Manche hoffen - trotz besseren Wissens - insgeheim darauf, dass sie weiterhin noch mit Englisch-Schulkenntnissen durchs weitere Arbeitsleben kommen.
Vergleichbar der Beispiele in Ihrem Beitrag kommen sie dann einige Jahre nach dem ersten Kontakt, wenn das Leid so groß ist, dass mit Crashkursen und Hochintensivtrainings das in den letzten Jahren aufgeschobene in wenigen Wochen nachgeholt werden muss.
Ihre Tipps finde ich gut, realistisch und erfolgversprechend, da leicht umsetzbar. Vielen Dank und viele Grüße, Harald Schneider.
Antwort von Andreas Kerneder
Hallo Herr Schneider,
vielen Dank für Ihr Feedback zu unserem Artikel und Ihr darauf bezogenes Beispiel aus Ihrem Alltag. Das ist auf alle Fälle treffend, was Sie da schreiben. Veränderung ist und bleibt schwer und natürlich gehen viele Menschen erst den Weg aus ihrer Comfort Zone, wenn es keine andere Möglichkeit mehr gibt. Selbst wenn es um die eigene Gesundheit geht, zieht man gerne in Betracht, erst einmal zu warten.
Ich wünsche Ihnen noch einen schönen Tag und freue mich in Zukunft von Ihnen lesen zu dürfen.
Herzliche Grüße, Andreas Kerneder
Kommentar von Wolfgang Rottler |
Guten Abend, Herr Kerneder
Vielen Dank für Ihre treffliche Zusammenfassung
Wie schon Kurt Tucholsky selig sagte, "we ought, but we don´t". Die Amerikaner kennen diesen Effekt des Nichthandelns aus Angst oder Bequemlichkeit als "loss aversion". Es ist aber auch sehr, sehr schwierig, den richtigen Zeitpunkt zu handeln zu erkennen und zu nutzen.
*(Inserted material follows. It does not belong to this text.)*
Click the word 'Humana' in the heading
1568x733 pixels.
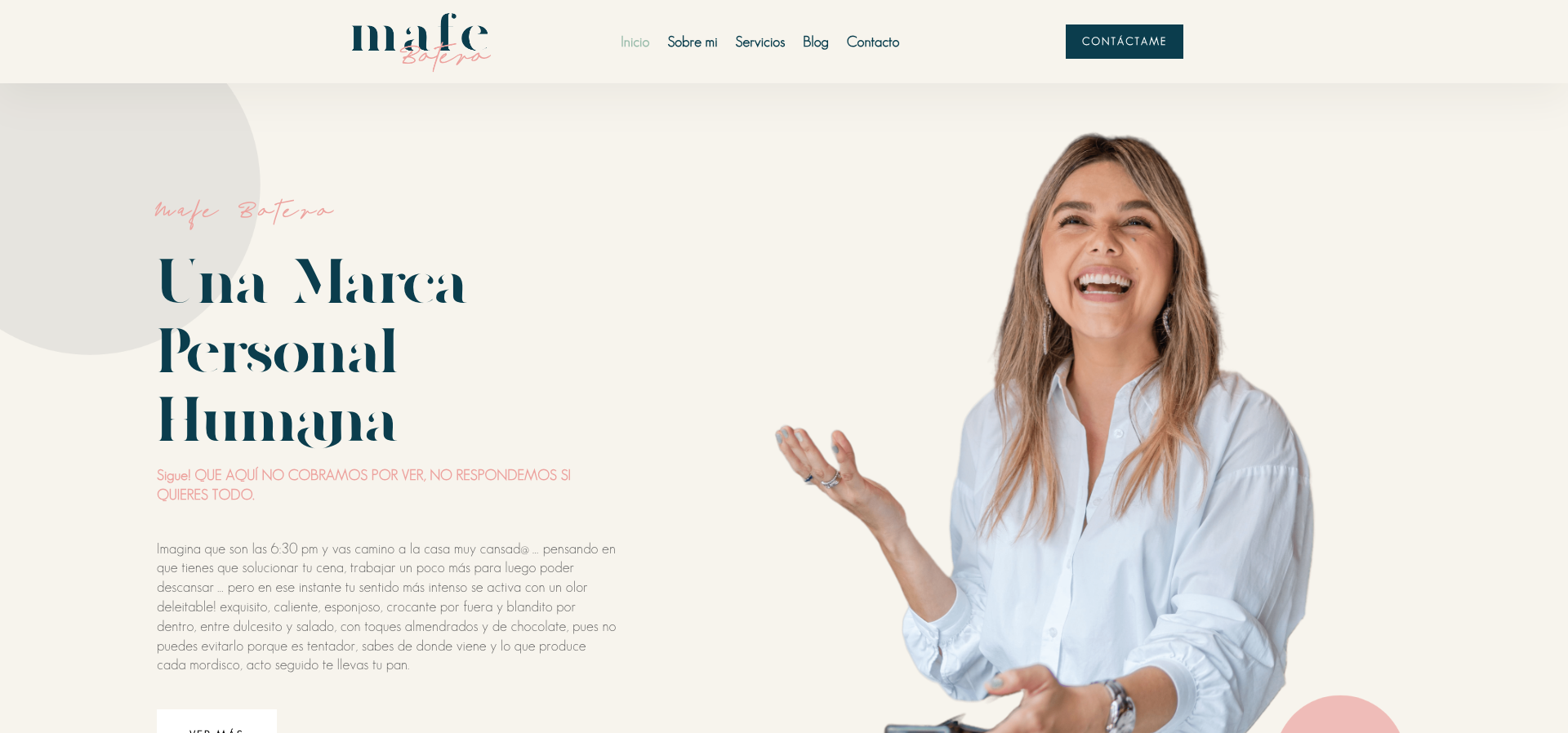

Wie ich schon des Öfteren lesen durfte, nimmt man sich ja immer selbst mit und trifft auch (leider) häufig im neuen Betrieb auf ähnliche Strukturen.
In stagnierenden Beziehungen gibt es dafür den Begriff der "splendid isolation". Ich meine, dass Hierarchien bei der Entstehung von solchem rasenden Stillstand eine hemmende Rolle bei der Entwicklung einer wertschätzenden Vertrauenskultur spielen. Innerhalb von Unternehmen existieren nunmal keine demokratischen Strukturen - und komme mir keiner mit dem Betriebsrat.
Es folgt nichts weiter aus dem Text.